### Liste des tâches
#1 Extrayez mot pour mot le passage du texte sur la mémoire et les souvenirs qui s'ouvre sur les mots contenant « Nous verrons tout » et se referme sur « le passé involontaires. ».
#2 Réécrivez sous forme de liste le paragraphe du texte sur la mémoire et les souvenirs qui commence par « Lorsque nous revisitons le passé de manière volontaire », en conservant ses idées principales.
#3 Poursuivez le texte sur la mémoire et les souvenirs à partir de l'endroit où il s'arrête.

### Texte
==*==

Memoire Et Souvenirs
Essay by people • December 27, 2011 • Essay • 2,032 Words (9 Pages) • 1,167 Views
L'homme accorde beaucoup d'importance à son passé. En effet, on constate un profond attachement aux souvenirs, et la nostalgie que nous ressentons en nous remémorant certains événements nous montre bien que notre passé a une place importante dans notre vie. De même, l'intérêt que nous portons à la mémoire collective démontre que les époques révolues conservent une forte emprise sur notre présent.
Pourquoi un tel attachement pour nos souvenirs? Pourquoi revenir sur le passé?
Nous verrons tout d'abord ce qui nous amène à nous remémorer le passé de façon intentionnelle, puis quels sont les facteurs qui poussent notre mémoire à fonctionner lorsque nous n'en exprimons aucune envie, enfin nous étudierons les dangers de ces retours dans le passé involontaires.
Lorsque nous revisitons le passé de manière volontaire, il s'agit très souvent d'en faire un échappatoire. En effet, notre mémoire peut devenir un point de fuite lorsque notre présent est désagréable. Notre imagination nous permet de nous éloigner d'un espace et d'un temps qui nous mettent mal à l'aise, en substituant aux sensations que nous rencontrons dans l'instant présent des sensations disparues, mais que nous estimons plus plaisantes. Cela peut aller du souvenir du goût du chocolat lorsque le réfrigérateur est vide à la réminiscence du confort et de la sécurité maternels lorsque nous nous trouvons dans une situation dangereuse. Nous utilisons notre passé pour rejeter notre présent ; ou bien pour fuir un futur effrayant. En effet, notre mémoire peut parfois nous éloigner d'un présent pourtant agréable. Il s'agit en réalité d'une réponse à un phénomène d'anticipation : notre satisfaction présente devant fatalement prendre fin, nous évitons de songer à ce futur plus ou moins proche en lui préférant le passé. Car le passé a un aspect rassurant, en opposition au futur inconnu. S'étant déjà déroulé, notre passé nous est connu, or il nous est impossible de prévoir véritablement l'avenir. Tout au plus pouvons-nous nous efforcer de rendre un futur plus probable qu'un autre. Aussi est-il plus agréable de penser au passé : il s'agit de données connues, qui ne peuvent pas connaître de modifications imprévues.

==*==

### Extrait des données

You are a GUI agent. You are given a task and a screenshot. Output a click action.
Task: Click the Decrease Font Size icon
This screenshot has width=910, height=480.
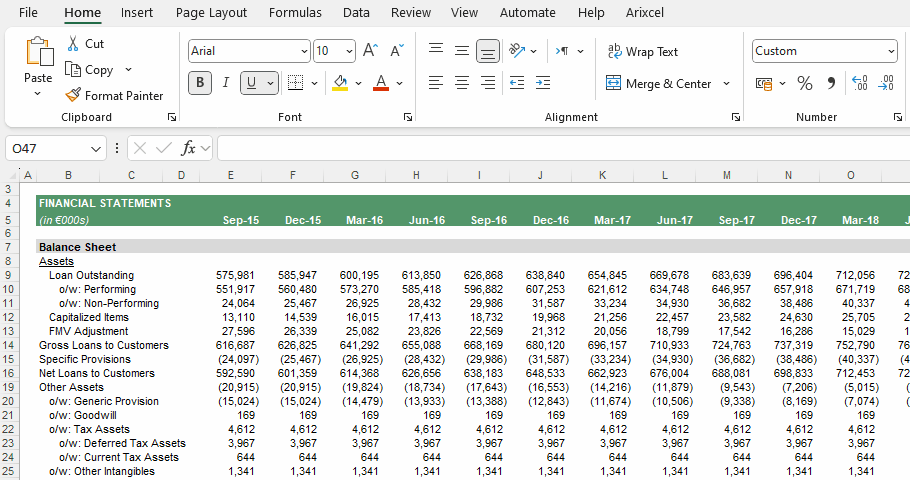(397, 51)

==*==

### Réponses par tâche
#1
Nous verrons tout d'abord ce qui nous amène à nous remémorer le passé de façon intentionnelle, puis quels sont les facteurs qui poussent notre mémoire à fonctionner lorsque nous n'en exprimons aucune envie, enfin nous étudierons les dangers de ces retours dans le passé involontaires.

#2
- Se remémorer volontairement le passé sert très souvent d'échappatoire à un présent désagréable.
- L'imagination remplace les sensations présentes par des sensations disparues jugées plus plaisantes. Par exemple, on se souvient du goût du chocolat quand le réfrigérateur est vide, ou du confort et de la sécurité maternels dans une situation dangereuse.
- Le passé permet aussi de fuir un futur effrayant, même lorsque le présent est agréable. Sachant que notre satisfaction prendra fin, nous préférons penser au passé plutôt qu'à ce futur.
- Le passé rassure parce qu'il est déjà connu, alors que l'avenir ne peut pas être véritablement prévu. On peut seulement s'efforcer de rendre un futur plus probable qu'un autre.
- Il est donc plus agréable de penser au passé, fait de données connues qui ne subiront pas de modifications imprévues.

#3
Cependant, le passé ne consiste pas seulement en un échappatoire du futur. En effet, la mémoire peut devenir un moyen de contrôler ce dernier. C'est le cas de la mémoire collective, qui permet de conjecturer les événements à venir. On se base alors sur une idée de causalité entre le faits, et l'on considère qu'un même acte, dans des circonstances similaires, aura les mêmes conséquences que dans le passé. La connaissance de notre histoire collective devient alors une arme qui nous permettra d'éviter des erreurs déjà commises en d'autres temps et d'autres lieux. Ainsi, lorsque nous prenons conscience des massacres qui ont eu lieu durant la Seconde Guerre Mondiale, cela nous permet de prévenir et d'éviter une nouvelle horreur de la même ampleur. Notre passé nous permet ici de construire notre futur.
Mais, plus que cela, il nous permet aussi de comprendre notre présent. En effet, le passé est le socle de ce que nous sommes aujourd'hui, qu'il s'agisse de passé collectif ou individuel. Ainsi, les civilisations actuelles sont le reflet des ères précédentes : par exemple, notre système politique actuel résulte d'événements anciens, qui l'ont peu à peu formé. De même, c'est notre passé personnel qui nous permet de nous construire. Celui qui perd son passé perd un peu de lui-même, car le passé représente la consistance du moi, dans sa continuité. Sans passé, nous n'avons plus d'identité. Ce sont nos expériences qui font de nous ce que nous sommes. De fait, revenir sur notre passé, c'est chercher à saisir cette notion mouvante qu'est notre ego. C'est pour cette raison que notre mémoire individuelle possède une telle importance : elle est une part de nous. Elle est ce qui nous permet de comprendre nos propres réactions, nos propres sentiments. De plus, ce sont nos souvenirs qui nous permettent de moduler notre personnalité, qui se structure autour de ce qui reste présent à notre mémoire.
Ainsi, notre mémoire nous permet de fuir notre présent, ou encore de conjecturer notre avenir. Notre passé est ce qui nous crée, et c'est un peu de conscience de moi-même qui me revient avec chacun de mes souvenirs.
Mais ces différents emplois de la mémoire n'apparaissent que lorsque le rappel du souvenir est intentionnel, or la mémoire n'obéit que rarement à la volonté. Le plus souvent, au contraire, il s'agit de réminiscences involontaires. Pourquoi notre mémoire agit-elle ainsi, sans tenir compte de notre volonté propre?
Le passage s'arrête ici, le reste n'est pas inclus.